**Entries provided:**
++++++

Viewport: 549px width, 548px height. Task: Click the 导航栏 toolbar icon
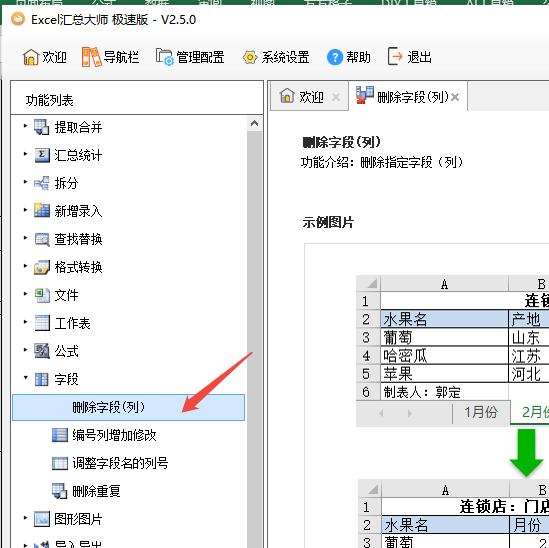(91, 57)
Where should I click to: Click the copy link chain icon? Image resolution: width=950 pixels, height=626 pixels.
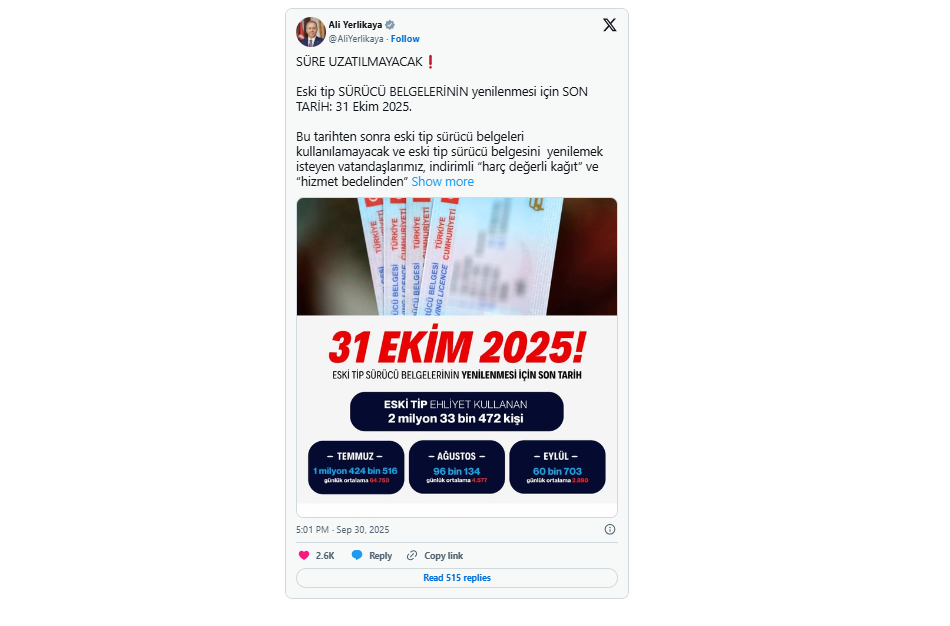(412, 555)
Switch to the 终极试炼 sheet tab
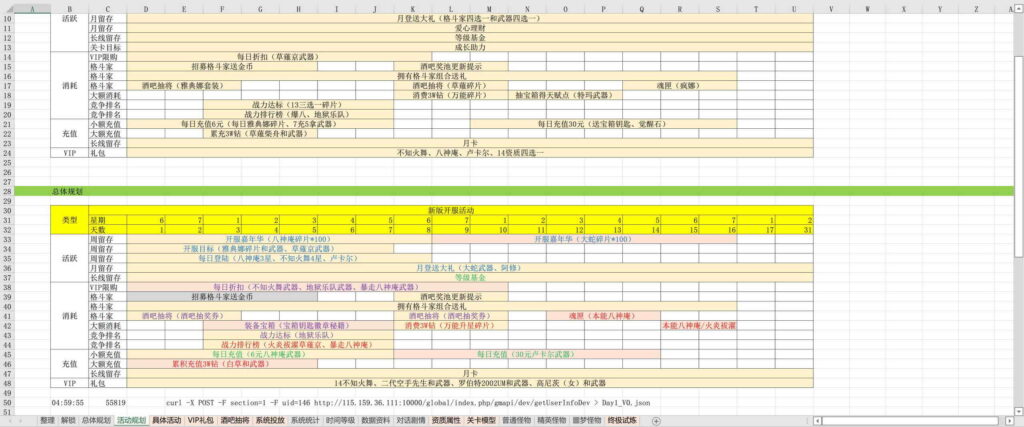This screenshot has width=1024, height=427. click(x=622, y=421)
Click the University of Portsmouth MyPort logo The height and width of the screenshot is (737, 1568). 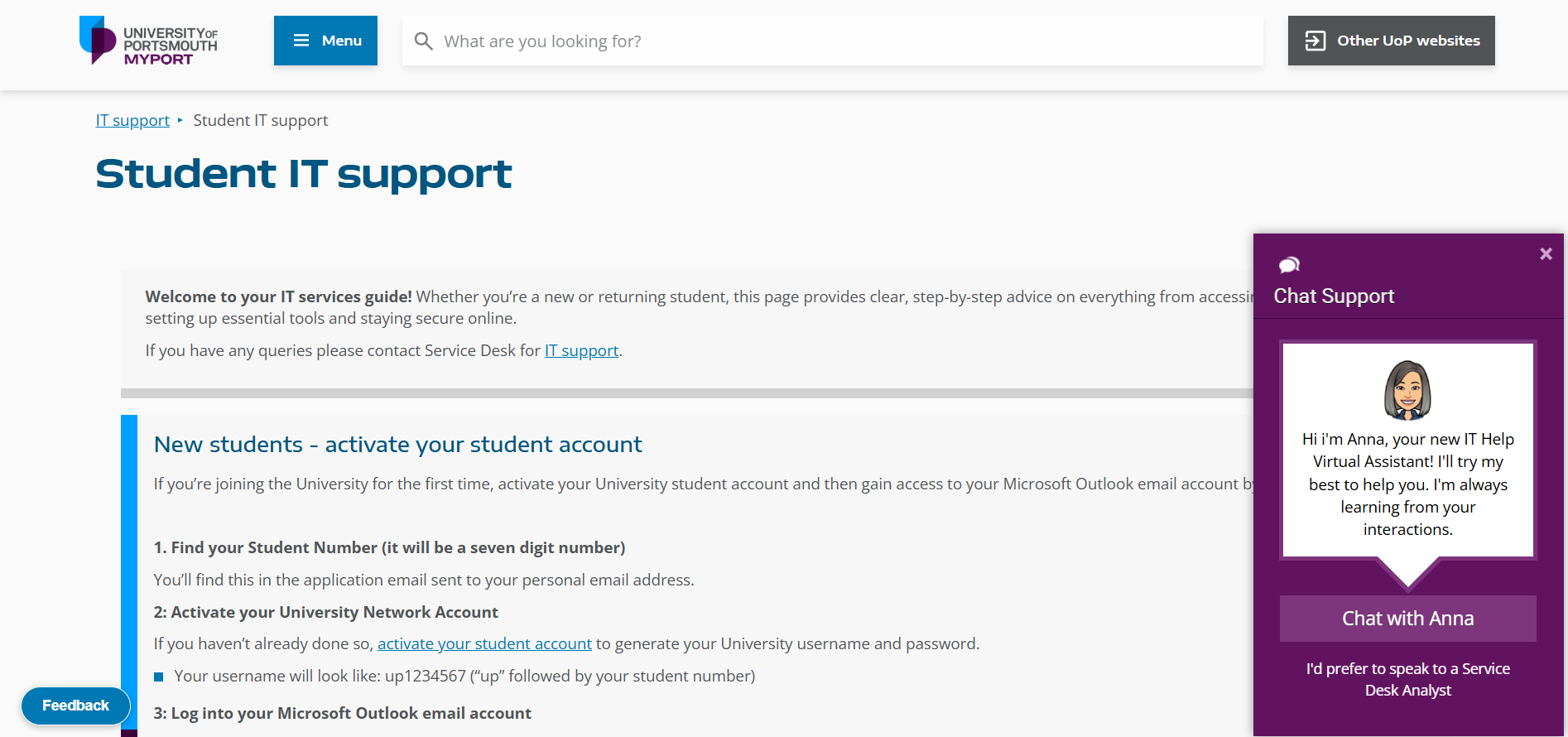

++++++

Rewrite the text of the items above as a numbered list, skipping any blank lines. Leave out the pictures.

**Finished answer:**
1. Viewport: 549px width, 548px height. Task: Click the 导航栏 toolbar icon
2. (91, 57)
3. Where should I click to: Click the copy link chain icon? Image resolution: width=950 pixels, height=626 pixels.
4. (412, 555)
5. Switch to the 终极试炼 sheet tab
6. This screenshot has width=1024, height=427. click(x=622, y=421)
7. Click the University of Portsmouth MyPort logo The height and width of the screenshot is (737, 1568). 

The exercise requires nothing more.